Currently, evaluating these models is difficult because each company tests them using its own unique environments and ways of controlling the action, making it impossible to directly compare how well they perform against each other. Existing public tests don't provide the same standardized conditions needed for a true comparison, meaning scores aren't meaningful across different models.
What's the solution?
The researchers created WorldMark, which provides a common set of scenes and actions for all models to use. They built a 'translator' that converts simple WASD controls into the specific commands each model understands. They also created a large suite of tests with varying difficulty and viewpoints, and a toolkit to measure video quality, how well the video follows instructions, and if the world within the video makes sense. Everything – the data, code, and example videos – will be publicly available.
Why it matters?
WorldMark is important because it allows researchers and developers to objectively assess and improve interactive video generation models. By providing a standardized way to test these models, it will accelerate progress in the field and help create more realistic and controllable virtual worlds. They also launched an online arena where people can directly compare models in real-time.
Abstract
Interactive video generation models such as Genie, YUME, HY-World, and Matrix-Game are advancing rapidly, yet every model is evaluated on its own benchmark with private scenes and trajectories, making fair cross-model comparison impossible. Existing public benchmarks offer useful metrics such as trajectory error, aesthetic scores, and VLM-based judgments, but none supplies the standardized test conditions -- identical scenes, identical action sequences, and a unified control interface -- needed to make those metrics comparable across models with heterogeneous inputs. We introduce WorldMark, the first benchmark that provides such a common playing field for interactive Image-to-Video world models.

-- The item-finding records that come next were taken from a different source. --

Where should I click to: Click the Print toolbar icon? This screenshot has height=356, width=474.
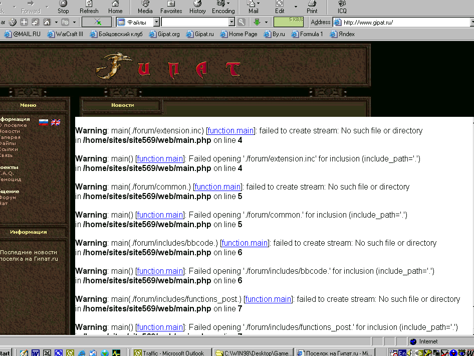(312, 7)
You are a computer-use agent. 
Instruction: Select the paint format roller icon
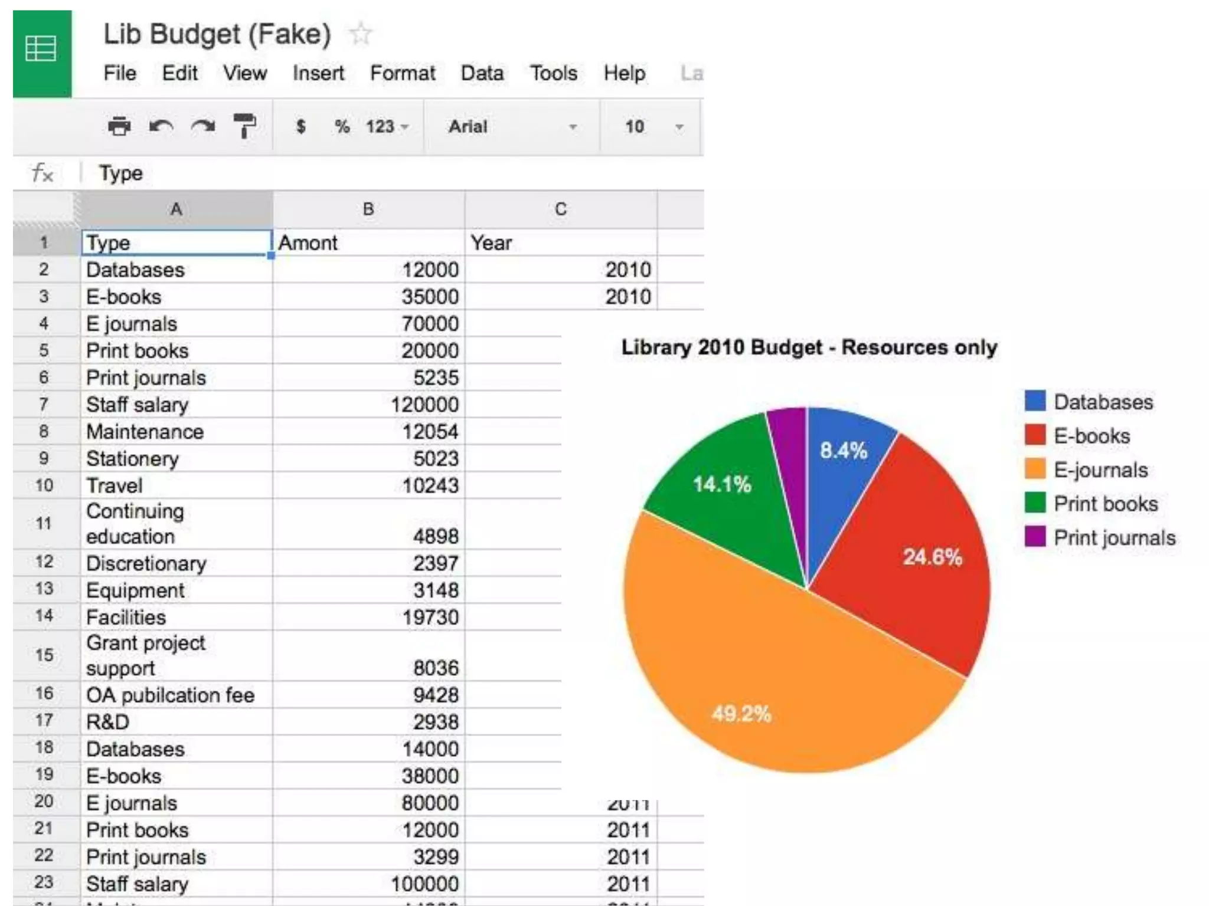point(244,126)
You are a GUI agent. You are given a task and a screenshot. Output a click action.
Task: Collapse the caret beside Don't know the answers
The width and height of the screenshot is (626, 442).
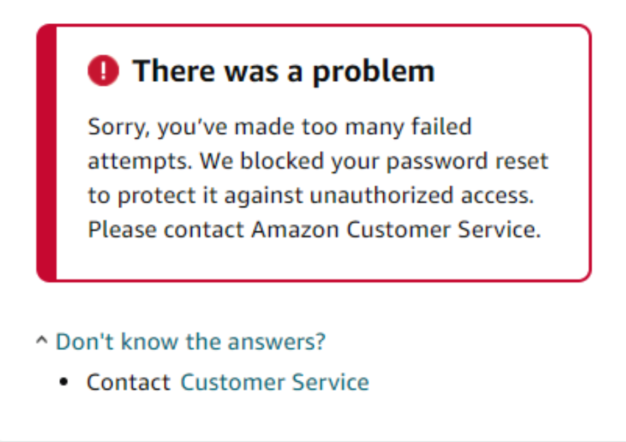pos(41,342)
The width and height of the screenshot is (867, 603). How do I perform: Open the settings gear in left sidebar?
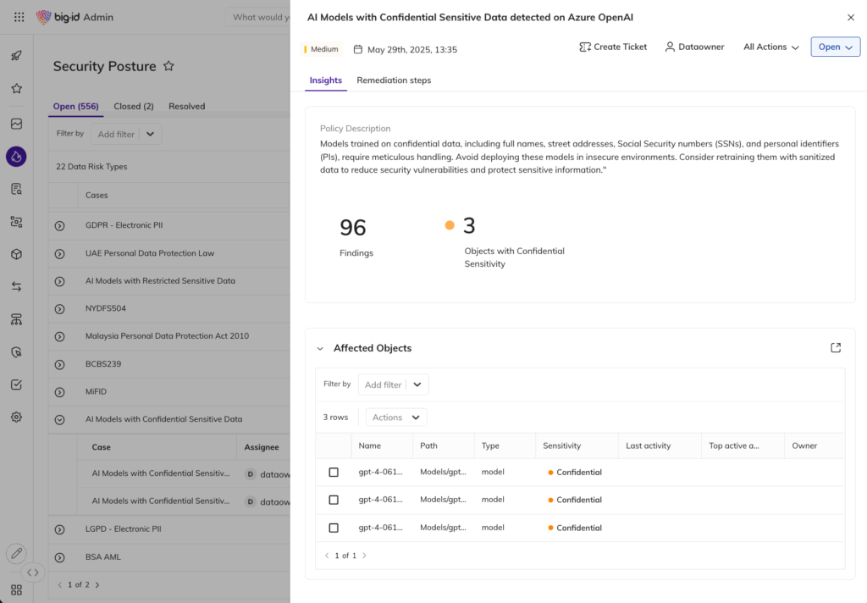click(x=16, y=417)
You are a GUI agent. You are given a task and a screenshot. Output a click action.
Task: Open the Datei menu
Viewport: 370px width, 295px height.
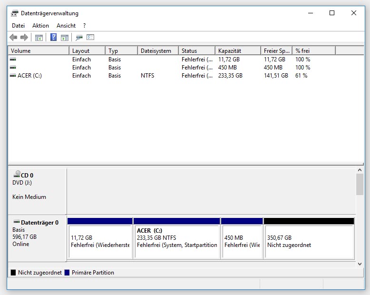(x=18, y=26)
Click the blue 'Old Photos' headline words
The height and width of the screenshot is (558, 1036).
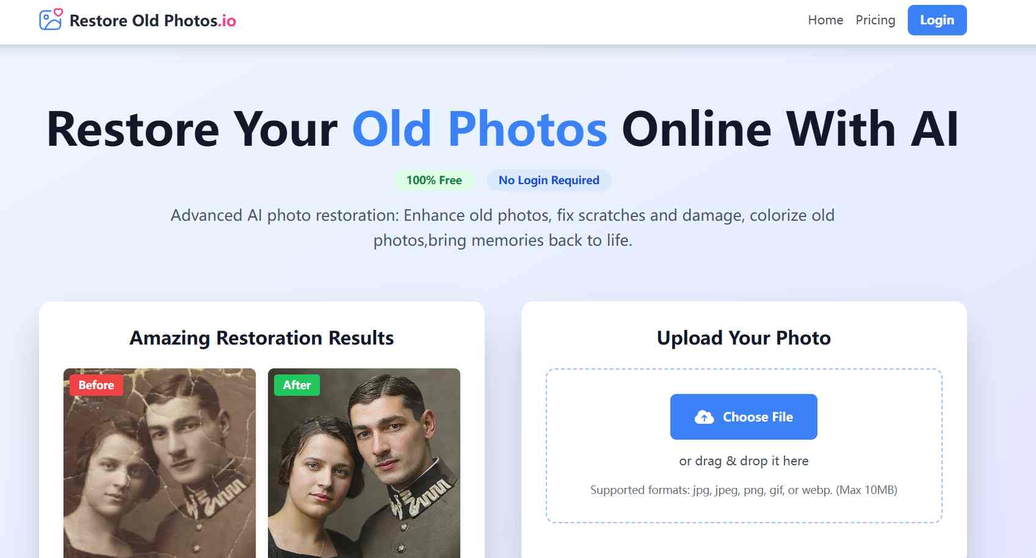pyautogui.click(x=479, y=129)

WorldMark contributes: (1) a unified action-mapping layer that translates a shared WASD-style action vocabulary into each model's native control format, enabling apples-to-apples comparison across six major models on identical scenes and trajectories; (2) a hierarchical test suite of 500 evaluation cases covering first- and third-person viewpoints, photorealistic and stylized scenes, and three difficulty tiers from Easy to Hard spanning 20-60s; and (3) a modular evaluation toolkit for Visual Quality, Control Alignment, and World Consistency, designed so that researchers can reuse our standardized inputs while plugging in their own metrics as the field evolves. We will release all data, evaluation code, and model outputs to facilitate future research. Beyond offline metrics, we launch World Model Arena (warena.ai), an online platform where anyone can pit leading world models against each other in side-by-side battles and watch the live leaderboard.